The Far Enemy: Why Jihad Went Global (Second Edition)
Fawaz A. Gerges
(Cambridge: Cambridge University Press, 2009), 400 pp.

Reviewed by Mark Silinsky, Ph.D. Candidate in International Development at Tulane University

The Far Enemy: Why Jihad Went Global by Fawaz Gerges, is a book that begins with the promise of fresh analysis on the origins and status of jihadism, or militant Islam, but ultimately, that promise is overcome by the book’s shortcomings. The book, first published in 2005 and re‐released this year in a new edition, is strongest in the first several chapters that explore the internal struggle between rival jihadist factions. Gerges answers the questions about when and how the jihadists metastasized from local bands of rag‐tag, unemployed locals to the well‐financed paramilitary global apparatus that shook America’s sense of security to its core. He paints rich portraits of the players in this jihadist drama, documenting Ayman Al‐Zawahiri’s and Usama bin Laden’s origins and rise to prominence in detail. But even the stronger chapters of The Far Enemy are flawed.

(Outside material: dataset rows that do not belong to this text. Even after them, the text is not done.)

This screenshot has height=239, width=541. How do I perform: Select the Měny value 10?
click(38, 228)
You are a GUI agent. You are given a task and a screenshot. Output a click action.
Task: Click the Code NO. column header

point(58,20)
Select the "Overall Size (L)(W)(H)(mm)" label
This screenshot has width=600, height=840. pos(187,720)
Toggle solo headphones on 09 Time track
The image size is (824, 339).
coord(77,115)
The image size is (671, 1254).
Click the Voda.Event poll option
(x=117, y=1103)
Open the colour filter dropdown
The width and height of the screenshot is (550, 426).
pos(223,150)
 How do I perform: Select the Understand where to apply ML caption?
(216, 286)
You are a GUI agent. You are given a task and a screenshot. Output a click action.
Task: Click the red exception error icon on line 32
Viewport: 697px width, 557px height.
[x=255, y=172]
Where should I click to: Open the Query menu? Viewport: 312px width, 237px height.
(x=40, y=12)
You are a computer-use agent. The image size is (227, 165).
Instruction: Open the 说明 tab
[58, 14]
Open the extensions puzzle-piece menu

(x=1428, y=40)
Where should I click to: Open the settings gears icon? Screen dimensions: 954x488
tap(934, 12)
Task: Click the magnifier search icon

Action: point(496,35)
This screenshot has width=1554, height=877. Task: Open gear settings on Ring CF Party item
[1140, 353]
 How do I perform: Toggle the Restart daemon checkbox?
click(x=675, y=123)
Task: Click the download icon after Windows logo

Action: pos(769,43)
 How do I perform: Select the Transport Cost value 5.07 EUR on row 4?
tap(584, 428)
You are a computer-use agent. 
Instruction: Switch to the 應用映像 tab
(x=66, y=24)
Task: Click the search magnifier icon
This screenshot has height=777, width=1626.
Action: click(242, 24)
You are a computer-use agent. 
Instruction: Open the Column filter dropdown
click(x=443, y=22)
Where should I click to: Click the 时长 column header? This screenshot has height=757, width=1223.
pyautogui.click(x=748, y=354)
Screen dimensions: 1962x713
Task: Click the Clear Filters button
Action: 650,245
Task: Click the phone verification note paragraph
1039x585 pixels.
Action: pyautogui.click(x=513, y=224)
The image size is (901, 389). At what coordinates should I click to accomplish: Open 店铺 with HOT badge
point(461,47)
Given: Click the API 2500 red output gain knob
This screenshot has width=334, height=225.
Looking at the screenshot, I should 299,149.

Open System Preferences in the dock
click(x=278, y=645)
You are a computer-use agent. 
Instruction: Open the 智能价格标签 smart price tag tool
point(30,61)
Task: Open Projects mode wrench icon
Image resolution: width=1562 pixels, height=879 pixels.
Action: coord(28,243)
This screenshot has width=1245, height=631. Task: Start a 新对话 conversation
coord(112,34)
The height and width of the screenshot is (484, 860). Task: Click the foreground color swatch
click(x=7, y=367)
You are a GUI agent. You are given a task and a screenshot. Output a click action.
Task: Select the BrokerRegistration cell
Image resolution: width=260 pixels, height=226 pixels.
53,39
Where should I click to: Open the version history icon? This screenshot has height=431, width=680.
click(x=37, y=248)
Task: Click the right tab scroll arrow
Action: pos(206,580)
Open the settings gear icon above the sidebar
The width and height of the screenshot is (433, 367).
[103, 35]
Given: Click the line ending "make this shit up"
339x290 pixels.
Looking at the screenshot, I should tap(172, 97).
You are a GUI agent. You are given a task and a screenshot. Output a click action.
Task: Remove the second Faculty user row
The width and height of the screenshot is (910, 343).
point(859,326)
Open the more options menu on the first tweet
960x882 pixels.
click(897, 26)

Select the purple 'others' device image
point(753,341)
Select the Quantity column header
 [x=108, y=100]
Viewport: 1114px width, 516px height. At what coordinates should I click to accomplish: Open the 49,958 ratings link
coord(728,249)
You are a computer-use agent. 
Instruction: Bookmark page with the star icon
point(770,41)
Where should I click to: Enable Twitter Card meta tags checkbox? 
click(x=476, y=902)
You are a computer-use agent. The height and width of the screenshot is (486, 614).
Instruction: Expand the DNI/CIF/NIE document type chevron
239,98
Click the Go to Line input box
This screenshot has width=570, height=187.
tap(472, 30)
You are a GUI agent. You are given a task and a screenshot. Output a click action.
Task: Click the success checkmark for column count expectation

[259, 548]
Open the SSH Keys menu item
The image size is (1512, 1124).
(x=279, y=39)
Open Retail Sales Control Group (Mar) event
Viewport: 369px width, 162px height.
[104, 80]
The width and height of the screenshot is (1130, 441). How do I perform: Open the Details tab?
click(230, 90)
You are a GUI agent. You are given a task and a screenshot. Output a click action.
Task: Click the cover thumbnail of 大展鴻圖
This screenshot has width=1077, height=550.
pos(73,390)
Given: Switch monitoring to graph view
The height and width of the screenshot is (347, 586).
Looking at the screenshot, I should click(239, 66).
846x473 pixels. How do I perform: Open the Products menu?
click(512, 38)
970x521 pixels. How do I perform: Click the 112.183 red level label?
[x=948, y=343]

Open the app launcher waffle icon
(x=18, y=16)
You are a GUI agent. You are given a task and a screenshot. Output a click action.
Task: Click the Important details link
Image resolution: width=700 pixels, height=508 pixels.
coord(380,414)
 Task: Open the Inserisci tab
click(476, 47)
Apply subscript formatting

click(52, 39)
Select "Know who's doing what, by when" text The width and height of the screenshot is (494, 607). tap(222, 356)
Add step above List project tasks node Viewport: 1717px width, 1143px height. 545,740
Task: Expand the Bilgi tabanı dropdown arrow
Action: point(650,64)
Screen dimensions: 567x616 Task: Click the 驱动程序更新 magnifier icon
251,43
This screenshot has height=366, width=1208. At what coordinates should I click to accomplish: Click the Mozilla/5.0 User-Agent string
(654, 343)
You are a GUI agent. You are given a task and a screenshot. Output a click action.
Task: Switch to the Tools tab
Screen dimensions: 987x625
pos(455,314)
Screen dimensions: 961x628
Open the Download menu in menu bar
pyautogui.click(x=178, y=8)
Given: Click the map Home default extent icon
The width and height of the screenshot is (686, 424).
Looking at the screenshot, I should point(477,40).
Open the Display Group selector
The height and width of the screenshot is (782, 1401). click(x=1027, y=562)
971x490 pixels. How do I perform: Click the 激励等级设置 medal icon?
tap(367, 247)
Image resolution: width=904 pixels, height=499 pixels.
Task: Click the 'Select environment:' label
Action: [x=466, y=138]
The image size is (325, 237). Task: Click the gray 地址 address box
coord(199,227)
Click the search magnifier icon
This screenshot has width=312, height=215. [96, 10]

Gerges fails to place enough emphasis on the origins of today’s jihadism, which has become one of the three dominant totalitarian philosophies of the early‐mid 20th Century. He does a good job explaining the hold of personalities in the Jihadist mindset‐‐especially the influence of Sayyid Qutb. However, as with much of the book, Gerges uses selective analysis that fails to underscore the distorted prism through which Qutb and his followers see America. Qutb may have scored some points on race relations in post‐war America, but his florid hatred of all things American that has been transmitted to successive and vulnerable generations of Muslim youth that must be underscored.

Similarly, Gerges misses the mark when discussing the impact and prestige of bin Laden. He writes “By declaring war on bin Laden the United States has invested him with the legitimacy he had desperately craved.” (p. 93) In truth, Bin Laden became legitimate because he meted‐out the worst one‐day defeat America has ever suffered. If his legitimacy has waned in recent years it is because the U.S, military keeps him hidden in a cave. And instead of sufficiently answering the question of what other options the United States might have pursued vis via bin Laden, Gerges takes the U.S. to task for their response to the 9/11 attacks. Would bin Laden’s legitimacy has declined if U.S. representatives entered into negotiations, of some kind, with him, in late September 2001? Gerges offers no insight to change that skepticism.

The professor also rails against U.S. “hypermilitarism,” claiming it is among the main causes of terrorism. He writes, “[U.S.] Moral condemnation and hypermilitarism will not remove the sociopolitical and international conditions that fuel terrorism” (p. 279)In fact, American troops have done more than just quash out dictators and root out terrorists in Islamic lands. They have also worked to build the economies of Muslim countries, provide basic healthcare and education, and even trained indigenous military and police officers to establish security and ensure the rule of law. Human development, not killing, is the core of the U.S. strategy to defeat jihadis. If Gerges understands this, he doesn’t make it clear in the book.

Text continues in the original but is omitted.